In this one, test the different architectures with the top candidate configurations

In [None]:
import os, sys
import pandas as pd
import numpy as np
import torch
import matplotlib.pyplot as plt
import time
import json
import seaborn as sns
from typing import Tuple
from datetime import datetime
sys.path.append(os.path.abspath(os.path.join(os.getcwd(), '..')))

print(f"Using device: {torch.device('cuda' if torch.cuda.is_available() else 'cpu')}")
if torch.cuda.is_available():
    gpu_name = torch.cuda.get_device_name()
    gpu_memory = torch.cuda.get_device_properties(0).total_memory / (1024**3)
    print(f"GPU: {gpu_name}")
    print(f"GPU Memory: {gpu_memory:.1f} GB")
else:
    print("⚠️  CUDA not available - running on CPU (will be slow)")

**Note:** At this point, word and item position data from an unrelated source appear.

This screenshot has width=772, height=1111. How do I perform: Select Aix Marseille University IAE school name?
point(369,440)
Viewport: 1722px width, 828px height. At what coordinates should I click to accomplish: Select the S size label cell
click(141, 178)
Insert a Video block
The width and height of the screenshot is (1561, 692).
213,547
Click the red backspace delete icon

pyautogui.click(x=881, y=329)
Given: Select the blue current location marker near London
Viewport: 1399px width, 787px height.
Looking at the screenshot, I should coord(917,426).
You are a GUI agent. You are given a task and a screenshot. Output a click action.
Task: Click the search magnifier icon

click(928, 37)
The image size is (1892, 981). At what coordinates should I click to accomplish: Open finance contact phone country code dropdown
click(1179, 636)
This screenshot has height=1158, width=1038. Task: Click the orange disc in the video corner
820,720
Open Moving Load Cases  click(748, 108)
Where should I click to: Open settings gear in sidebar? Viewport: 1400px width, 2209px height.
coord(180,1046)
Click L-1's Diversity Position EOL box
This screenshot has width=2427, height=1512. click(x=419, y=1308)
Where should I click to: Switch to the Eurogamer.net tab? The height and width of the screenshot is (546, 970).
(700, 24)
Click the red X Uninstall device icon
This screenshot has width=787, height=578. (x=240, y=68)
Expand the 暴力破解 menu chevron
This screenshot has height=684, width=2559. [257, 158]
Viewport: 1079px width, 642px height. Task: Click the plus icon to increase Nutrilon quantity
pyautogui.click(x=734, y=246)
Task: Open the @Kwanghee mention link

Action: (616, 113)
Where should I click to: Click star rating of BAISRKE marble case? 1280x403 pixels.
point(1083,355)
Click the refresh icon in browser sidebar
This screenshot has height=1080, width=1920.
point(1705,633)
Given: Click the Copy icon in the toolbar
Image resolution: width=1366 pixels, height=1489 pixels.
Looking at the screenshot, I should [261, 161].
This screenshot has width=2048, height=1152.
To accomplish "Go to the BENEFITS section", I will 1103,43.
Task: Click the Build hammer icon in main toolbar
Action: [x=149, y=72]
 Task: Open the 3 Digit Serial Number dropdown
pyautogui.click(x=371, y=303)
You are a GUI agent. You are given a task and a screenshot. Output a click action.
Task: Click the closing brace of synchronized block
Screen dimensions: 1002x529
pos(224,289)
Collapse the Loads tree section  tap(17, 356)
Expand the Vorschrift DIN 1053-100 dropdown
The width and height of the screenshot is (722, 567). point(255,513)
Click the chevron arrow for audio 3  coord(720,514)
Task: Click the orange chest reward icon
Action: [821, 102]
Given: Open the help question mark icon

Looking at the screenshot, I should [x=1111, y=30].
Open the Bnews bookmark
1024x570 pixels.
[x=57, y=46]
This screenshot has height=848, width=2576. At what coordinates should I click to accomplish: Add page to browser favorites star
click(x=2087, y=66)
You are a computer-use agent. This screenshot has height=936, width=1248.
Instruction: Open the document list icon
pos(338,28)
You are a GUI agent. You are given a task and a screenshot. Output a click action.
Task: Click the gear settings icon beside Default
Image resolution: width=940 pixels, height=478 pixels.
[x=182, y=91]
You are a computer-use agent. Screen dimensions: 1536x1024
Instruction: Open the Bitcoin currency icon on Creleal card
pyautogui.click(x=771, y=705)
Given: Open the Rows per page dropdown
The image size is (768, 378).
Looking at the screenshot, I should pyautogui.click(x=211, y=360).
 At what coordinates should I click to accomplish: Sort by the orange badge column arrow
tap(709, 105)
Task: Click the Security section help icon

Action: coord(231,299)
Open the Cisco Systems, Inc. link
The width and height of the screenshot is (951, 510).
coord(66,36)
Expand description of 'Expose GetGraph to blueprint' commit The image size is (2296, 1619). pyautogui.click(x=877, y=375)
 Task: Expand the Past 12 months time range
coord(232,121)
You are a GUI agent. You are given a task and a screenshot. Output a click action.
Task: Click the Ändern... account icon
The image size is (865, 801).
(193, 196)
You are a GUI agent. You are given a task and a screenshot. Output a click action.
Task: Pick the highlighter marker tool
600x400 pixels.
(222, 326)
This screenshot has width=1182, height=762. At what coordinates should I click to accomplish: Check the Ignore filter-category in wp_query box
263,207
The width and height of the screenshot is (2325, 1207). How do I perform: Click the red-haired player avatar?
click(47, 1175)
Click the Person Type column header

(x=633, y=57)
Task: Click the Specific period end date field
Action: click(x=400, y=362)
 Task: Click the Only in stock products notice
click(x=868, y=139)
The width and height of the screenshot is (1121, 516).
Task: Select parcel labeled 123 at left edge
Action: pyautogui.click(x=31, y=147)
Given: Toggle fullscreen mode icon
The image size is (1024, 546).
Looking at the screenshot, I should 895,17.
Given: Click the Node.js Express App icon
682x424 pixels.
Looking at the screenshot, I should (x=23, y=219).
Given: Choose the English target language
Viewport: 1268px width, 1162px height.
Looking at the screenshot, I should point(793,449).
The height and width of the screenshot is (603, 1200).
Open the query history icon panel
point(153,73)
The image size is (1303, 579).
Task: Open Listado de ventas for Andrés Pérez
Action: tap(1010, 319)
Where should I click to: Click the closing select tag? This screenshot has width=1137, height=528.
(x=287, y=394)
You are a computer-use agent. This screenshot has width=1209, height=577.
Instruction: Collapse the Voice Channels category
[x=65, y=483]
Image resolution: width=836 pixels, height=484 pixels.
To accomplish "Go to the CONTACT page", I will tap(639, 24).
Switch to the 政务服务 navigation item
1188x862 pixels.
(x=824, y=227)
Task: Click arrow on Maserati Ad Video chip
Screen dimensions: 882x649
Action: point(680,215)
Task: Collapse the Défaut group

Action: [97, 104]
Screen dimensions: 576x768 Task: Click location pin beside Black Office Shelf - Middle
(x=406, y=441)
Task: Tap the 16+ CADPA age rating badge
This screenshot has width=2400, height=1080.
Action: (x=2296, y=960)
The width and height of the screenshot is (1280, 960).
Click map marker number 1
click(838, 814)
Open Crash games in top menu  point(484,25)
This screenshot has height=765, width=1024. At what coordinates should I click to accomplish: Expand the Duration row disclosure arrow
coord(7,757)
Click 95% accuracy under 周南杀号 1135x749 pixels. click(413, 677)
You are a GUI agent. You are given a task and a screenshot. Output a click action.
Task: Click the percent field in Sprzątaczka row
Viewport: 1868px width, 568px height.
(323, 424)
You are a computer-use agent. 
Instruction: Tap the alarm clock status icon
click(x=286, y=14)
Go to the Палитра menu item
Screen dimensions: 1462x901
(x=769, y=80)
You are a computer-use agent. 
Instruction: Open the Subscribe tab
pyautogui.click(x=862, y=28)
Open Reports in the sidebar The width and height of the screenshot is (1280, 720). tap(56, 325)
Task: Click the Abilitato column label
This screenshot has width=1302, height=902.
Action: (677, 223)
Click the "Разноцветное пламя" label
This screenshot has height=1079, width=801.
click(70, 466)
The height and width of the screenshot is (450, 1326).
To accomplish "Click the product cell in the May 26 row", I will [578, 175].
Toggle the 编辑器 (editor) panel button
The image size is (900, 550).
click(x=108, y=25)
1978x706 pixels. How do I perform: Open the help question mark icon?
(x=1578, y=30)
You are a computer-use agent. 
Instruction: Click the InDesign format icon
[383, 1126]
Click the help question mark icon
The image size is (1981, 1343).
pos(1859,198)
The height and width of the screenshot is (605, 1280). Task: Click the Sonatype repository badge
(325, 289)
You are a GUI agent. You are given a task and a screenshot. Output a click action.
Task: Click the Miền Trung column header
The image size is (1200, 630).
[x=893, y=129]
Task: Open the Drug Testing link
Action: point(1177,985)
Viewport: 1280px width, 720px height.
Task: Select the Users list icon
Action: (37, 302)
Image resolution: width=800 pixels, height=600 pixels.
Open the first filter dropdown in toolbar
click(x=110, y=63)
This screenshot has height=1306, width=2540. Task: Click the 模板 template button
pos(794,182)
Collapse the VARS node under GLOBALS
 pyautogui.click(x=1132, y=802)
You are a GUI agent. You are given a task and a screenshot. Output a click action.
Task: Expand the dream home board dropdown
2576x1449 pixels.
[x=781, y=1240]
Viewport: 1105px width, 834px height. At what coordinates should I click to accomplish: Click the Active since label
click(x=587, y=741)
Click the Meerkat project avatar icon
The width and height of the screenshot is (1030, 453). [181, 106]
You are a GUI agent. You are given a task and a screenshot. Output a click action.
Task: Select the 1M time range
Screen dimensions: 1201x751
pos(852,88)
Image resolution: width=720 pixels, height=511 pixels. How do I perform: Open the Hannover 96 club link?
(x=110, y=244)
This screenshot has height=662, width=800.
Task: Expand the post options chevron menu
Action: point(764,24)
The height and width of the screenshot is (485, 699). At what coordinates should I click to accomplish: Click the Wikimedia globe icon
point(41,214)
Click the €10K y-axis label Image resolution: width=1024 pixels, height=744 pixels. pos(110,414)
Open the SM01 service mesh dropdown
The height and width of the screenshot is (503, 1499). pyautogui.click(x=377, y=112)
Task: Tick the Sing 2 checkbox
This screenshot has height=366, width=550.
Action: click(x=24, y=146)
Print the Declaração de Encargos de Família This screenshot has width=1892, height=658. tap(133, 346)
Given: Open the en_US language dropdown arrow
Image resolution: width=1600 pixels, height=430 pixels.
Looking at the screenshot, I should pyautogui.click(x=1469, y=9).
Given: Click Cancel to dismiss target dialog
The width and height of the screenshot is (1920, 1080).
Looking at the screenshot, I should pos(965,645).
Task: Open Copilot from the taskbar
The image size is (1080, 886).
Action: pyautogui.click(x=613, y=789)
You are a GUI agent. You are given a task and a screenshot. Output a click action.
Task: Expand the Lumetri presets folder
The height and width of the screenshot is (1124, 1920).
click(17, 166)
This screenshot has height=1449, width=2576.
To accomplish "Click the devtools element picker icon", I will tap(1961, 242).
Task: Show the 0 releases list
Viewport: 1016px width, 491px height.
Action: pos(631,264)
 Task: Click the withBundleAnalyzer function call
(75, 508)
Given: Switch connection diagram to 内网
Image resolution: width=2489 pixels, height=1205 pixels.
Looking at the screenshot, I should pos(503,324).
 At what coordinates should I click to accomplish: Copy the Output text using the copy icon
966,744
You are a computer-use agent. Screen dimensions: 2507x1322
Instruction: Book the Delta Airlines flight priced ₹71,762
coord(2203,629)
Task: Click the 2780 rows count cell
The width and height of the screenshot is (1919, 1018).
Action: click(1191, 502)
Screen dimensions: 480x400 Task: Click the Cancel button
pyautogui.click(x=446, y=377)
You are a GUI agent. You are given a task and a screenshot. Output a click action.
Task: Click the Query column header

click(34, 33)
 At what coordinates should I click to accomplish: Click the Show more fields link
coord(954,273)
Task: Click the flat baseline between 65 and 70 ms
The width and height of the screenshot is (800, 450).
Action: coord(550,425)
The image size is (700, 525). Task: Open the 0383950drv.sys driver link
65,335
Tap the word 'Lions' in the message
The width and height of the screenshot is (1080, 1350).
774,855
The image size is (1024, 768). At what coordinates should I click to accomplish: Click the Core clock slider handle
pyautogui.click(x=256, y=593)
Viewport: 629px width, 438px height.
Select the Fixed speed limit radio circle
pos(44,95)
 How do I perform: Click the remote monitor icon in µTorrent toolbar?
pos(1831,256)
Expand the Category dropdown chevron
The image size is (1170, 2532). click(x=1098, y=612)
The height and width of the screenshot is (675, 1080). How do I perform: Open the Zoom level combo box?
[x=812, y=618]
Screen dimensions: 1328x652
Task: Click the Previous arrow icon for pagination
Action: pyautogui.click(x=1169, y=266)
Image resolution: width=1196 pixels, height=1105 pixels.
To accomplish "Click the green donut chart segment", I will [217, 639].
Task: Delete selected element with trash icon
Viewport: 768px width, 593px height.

# Performance optimization settings
ENABLE_OPTIMIZATIONS = True  # Set to False to disable all optimizations
ENABLE_PARALLEL_FOLDS = False  # Set to True for cross-validation mode
MAX_PARALLEL_FOLDS = -1  # Adjust based on GPU memory

def load_npy_data(specs_dir: str, specs_csv_path: str) -> Tuple[np.ndarray, np.array, np.array]:
    """
    Load spectrograms from .npy files and metadata from CSV.
    
    Args:
        specs_dir (str): Directory containing .npy spectrogram files
        specs_csv_path (str): Path to CSV file containing metadata (filename, class_id, author)
    
    Returns:
        Tuple[np.ndarray, np.array, np.array]: Returns features, labels, and authors.
        Features are already normalized to [0,1] and shaped as (N, 1, 224, 313)
    """
    # Load metadata CSV
    df = pd.read_csv(specs_csv_path)
    
    print(f"Metadata shape: {df.shape}")
    print(f"Number of classes: {df['class_id'].nunique()}")
    print(f"Number of authors: {df['author'].nunique()}")
    
    # Extract labels and authors
    labels = df['class_id'].values.astype(np.int64)
    authors = df['author'].values
    filenames = df['filename'].values
    
    # Load spectrograms from .npy files
    features_list = []
    valid_indices = []
    
    for i, filename in enumerate(filenames):
        spec_path = os.path.join(specs_dir, filename)
        
        if os.path.exists(spec_path):
            try:
                # Load .npy file - already normalized to [0,1] as float32
                spec_array = np.load(spec_path)
                
                # Add channel dimension: (1, height, width)
                spec_array = spec_array[np.newaxis, ...]
                
                features_list.append(spec_array)
                valid_indices.append(i)
                
            except Exception as e:
                print(f"Error loading {filename}: {e}")
        else:
            print(f"File not found: {spec_path}")
    
    # Convert to numpy array
    features = np.array(features_list, dtype=np.float32)
    
    # Filter labels and authors to match loaded features
    labels = labels[valid_indices]
    authors = authors[valid_indices]
    
    print(f"Features shape: {features.shape}")
    print(f"Labels shape: {labels.shape}")
    print(f"Authors shape: {authors.shape}")
    print(f"Unique classes: {len(np.unique(labels))}")
    print(f"Unique authors: {len(np.unique(authors))}")
    print(f"Successfully loaded {len(features)} out of {len(filenames)} spectrograms")
    
    # Clean up
    del df
    
    return features, labels, authors

In [None]:
# New pipeline using .npy spectrograms from specs/ directory
specs_dir = os.path.join('..', 'database', 'specs')
specs_csv_path = os.path.join('..', 'database', 'meta', 'final_specs.csv')
features, labels, authors = load_npy_data(specs_dir, specs_csv_path)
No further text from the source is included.